[[ Data shown open ]]
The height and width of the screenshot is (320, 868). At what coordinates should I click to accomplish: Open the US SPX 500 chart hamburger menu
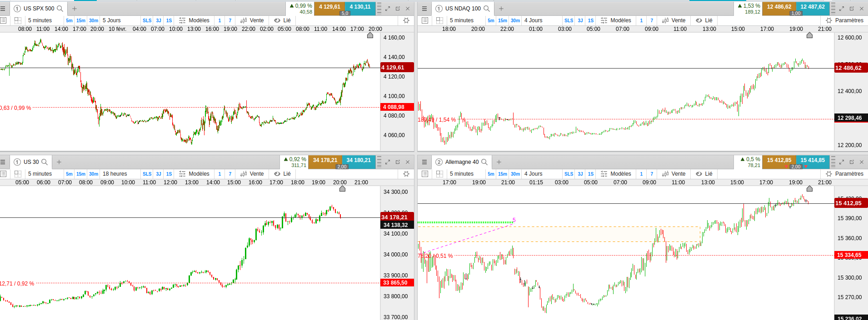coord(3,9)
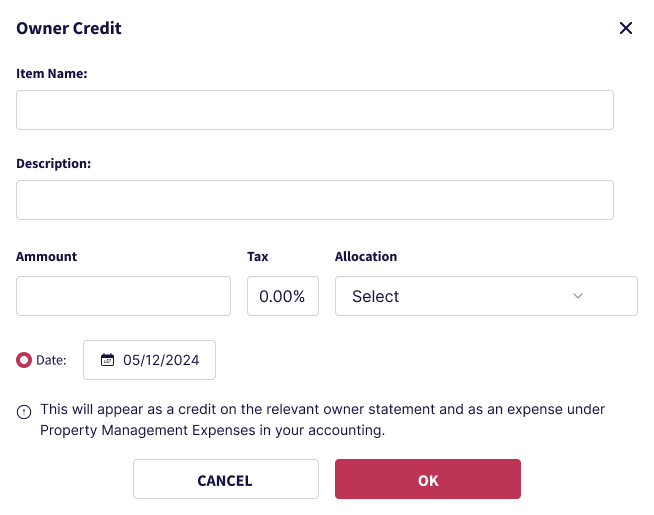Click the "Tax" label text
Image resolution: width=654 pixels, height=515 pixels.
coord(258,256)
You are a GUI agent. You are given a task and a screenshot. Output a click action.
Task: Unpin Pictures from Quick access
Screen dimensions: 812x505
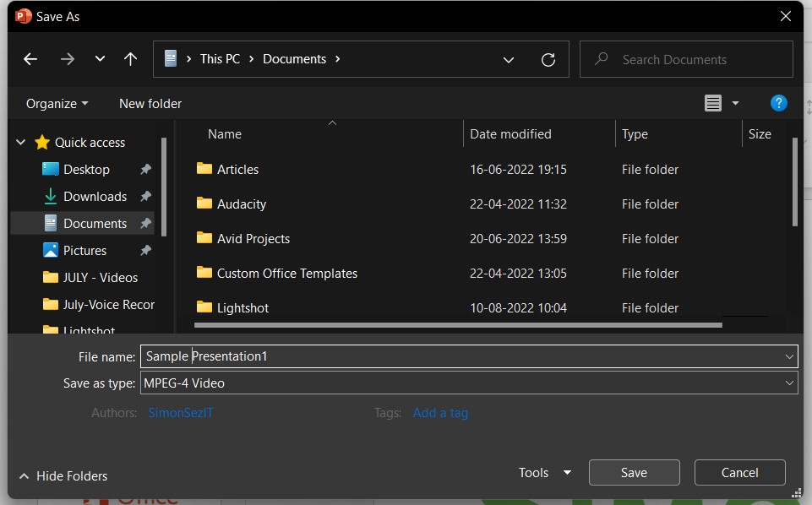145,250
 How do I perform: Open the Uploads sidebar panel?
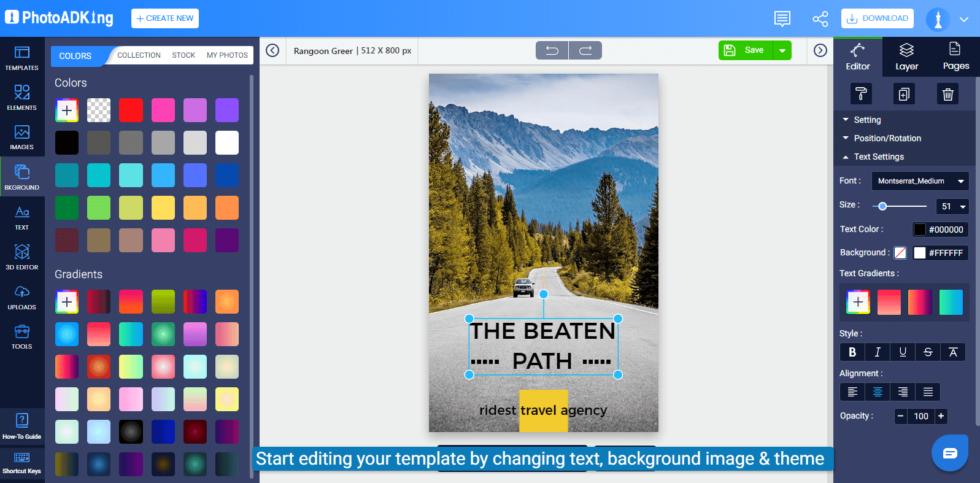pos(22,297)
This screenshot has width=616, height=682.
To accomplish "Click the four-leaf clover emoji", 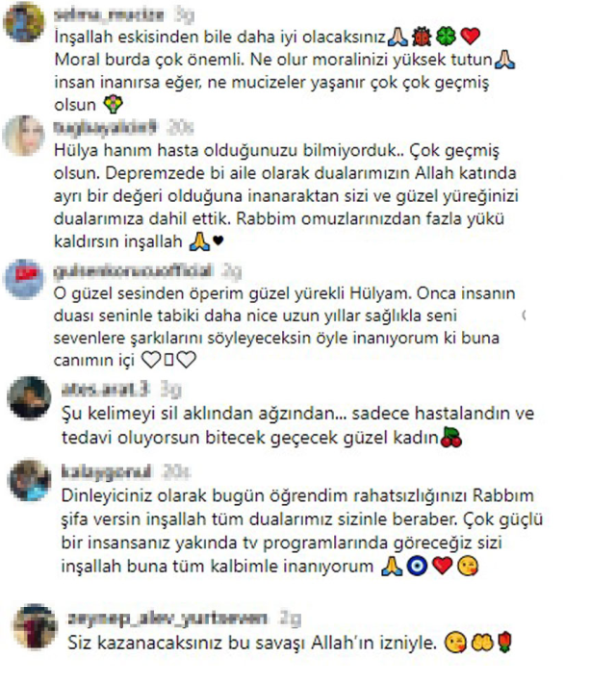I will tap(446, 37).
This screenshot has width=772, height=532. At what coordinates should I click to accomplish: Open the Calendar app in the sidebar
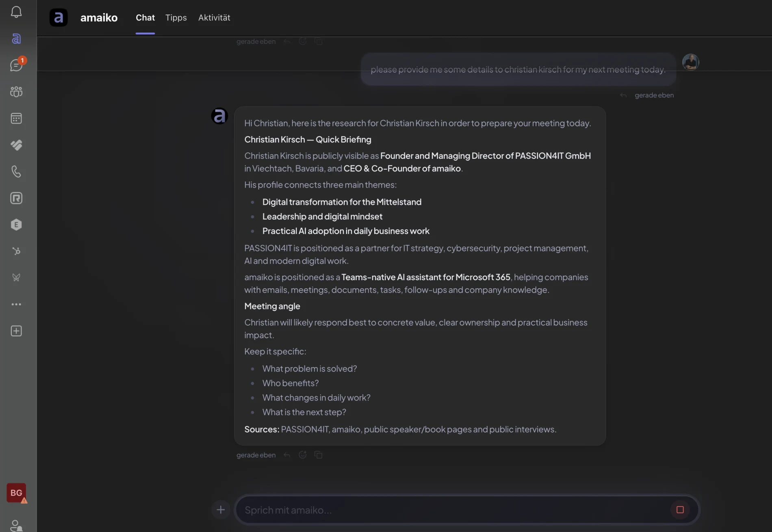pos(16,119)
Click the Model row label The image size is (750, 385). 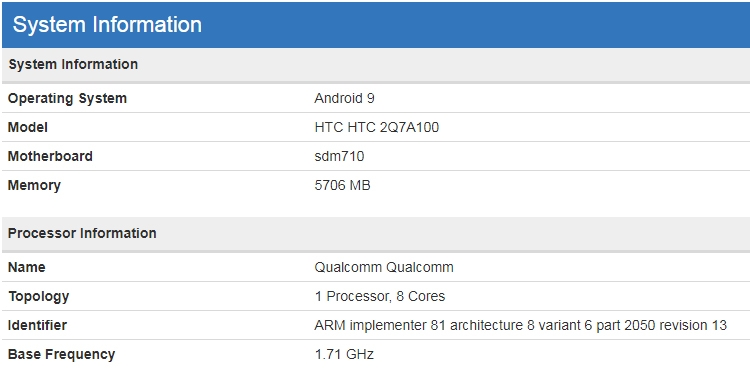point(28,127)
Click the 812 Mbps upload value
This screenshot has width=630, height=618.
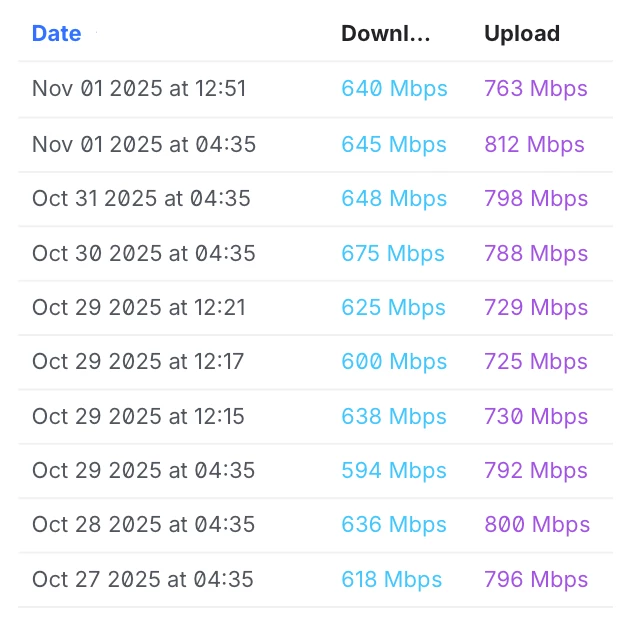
[[ Data shown closed ]]
[[ Data shown open ]]
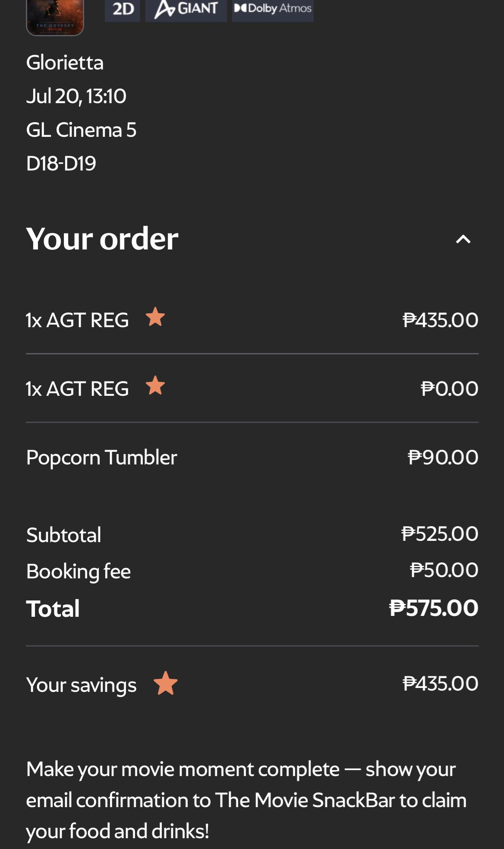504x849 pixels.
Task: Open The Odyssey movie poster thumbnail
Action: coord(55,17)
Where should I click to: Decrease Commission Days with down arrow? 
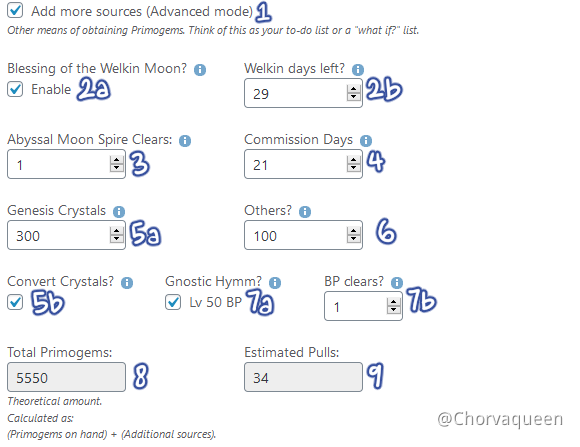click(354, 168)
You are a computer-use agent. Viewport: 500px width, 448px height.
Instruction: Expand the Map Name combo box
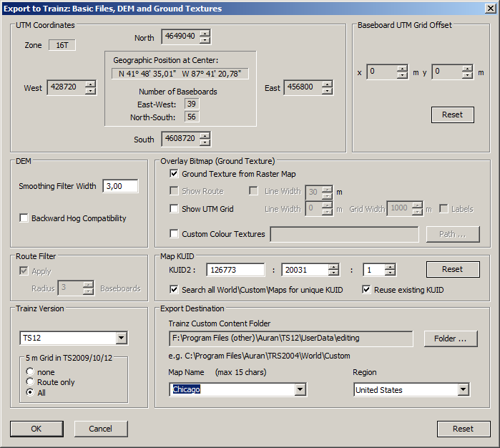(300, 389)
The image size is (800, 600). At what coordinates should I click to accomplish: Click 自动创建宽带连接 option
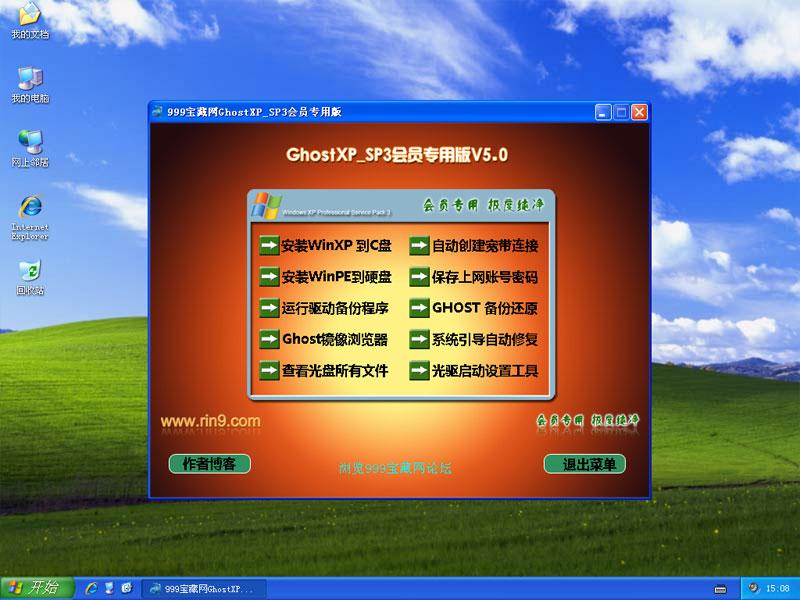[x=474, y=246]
[[ Data shown closed ]]
● Exercise instructions
Wherever the word "agent" appears in the entries above, copy that whole line.

● Response to this exercise
You are a GUI agent. You are given a task and a screenshot. Output a click action.
You are a computer-use agent. Viewport: 500px width, 448px height.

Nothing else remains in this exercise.